### DATA FOR PROCESSING
------

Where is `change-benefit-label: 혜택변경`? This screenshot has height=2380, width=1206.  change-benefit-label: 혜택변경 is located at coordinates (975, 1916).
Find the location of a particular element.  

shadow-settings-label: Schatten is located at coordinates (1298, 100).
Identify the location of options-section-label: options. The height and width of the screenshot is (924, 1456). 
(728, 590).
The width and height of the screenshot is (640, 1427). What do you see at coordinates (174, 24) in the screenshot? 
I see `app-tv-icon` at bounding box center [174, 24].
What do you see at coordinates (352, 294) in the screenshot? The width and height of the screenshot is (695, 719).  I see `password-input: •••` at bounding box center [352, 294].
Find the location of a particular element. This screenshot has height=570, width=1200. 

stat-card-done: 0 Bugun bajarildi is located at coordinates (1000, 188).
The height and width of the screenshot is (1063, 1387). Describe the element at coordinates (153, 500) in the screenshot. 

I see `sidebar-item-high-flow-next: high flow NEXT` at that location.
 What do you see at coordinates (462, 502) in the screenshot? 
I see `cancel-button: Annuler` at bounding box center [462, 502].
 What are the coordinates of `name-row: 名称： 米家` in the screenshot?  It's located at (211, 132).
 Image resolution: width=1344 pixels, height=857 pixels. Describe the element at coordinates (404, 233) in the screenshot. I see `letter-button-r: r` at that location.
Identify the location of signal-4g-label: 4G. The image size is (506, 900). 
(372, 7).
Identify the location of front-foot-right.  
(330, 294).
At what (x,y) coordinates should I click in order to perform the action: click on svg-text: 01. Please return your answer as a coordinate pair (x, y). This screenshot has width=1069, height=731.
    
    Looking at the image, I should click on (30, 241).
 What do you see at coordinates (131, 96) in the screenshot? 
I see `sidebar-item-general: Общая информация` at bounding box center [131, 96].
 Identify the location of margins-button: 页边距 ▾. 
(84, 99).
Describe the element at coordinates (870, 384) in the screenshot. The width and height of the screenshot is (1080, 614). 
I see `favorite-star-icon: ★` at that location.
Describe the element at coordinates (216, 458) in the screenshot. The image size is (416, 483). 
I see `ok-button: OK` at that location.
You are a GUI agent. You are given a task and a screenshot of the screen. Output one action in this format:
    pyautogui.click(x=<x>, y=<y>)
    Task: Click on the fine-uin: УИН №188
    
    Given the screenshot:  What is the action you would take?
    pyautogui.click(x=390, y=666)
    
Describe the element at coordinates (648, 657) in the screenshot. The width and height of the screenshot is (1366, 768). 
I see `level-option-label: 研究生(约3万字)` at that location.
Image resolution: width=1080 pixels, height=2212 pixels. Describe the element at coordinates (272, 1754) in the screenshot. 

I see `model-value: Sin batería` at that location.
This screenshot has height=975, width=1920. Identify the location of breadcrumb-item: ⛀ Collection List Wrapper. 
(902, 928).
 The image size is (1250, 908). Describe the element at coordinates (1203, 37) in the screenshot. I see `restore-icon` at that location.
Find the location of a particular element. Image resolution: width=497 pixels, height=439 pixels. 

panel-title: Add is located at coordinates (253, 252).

------

### PROBLEM TO SOLVE
Substitute "Screen resolution" for "Image resolution" in the stretch from the line containing "Describe the element at coordinates (648, 657)" through the end of the material, and reproduce that stretch with nothing else altered.

### WRITTEN RESPONSE
Describe the element at coordinates (648, 657) in the screenshot. The width and height of the screenshot is (1366, 768). 
I see `level-option-label: 研究生(约3万字)` at that location.
Screen resolution: width=1080 pixels, height=2212 pixels. Describe the element at coordinates (272, 1754) in the screenshot. 

I see `model-value: Sin batería` at that location.
This screenshot has height=975, width=1920. Identify the location of breadcrumb-item: ⛀ Collection List Wrapper. 
(902, 928).
 The image size is (1250, 908). Describe the element at coordinates (1203, 37) in the screenshot. I see `restore-icon` at that location.
Find the location of a particular element. Screen resolution: width=497 pixels, height=439 pixels. 

panel-title: Add is located at coordinates (253, 252).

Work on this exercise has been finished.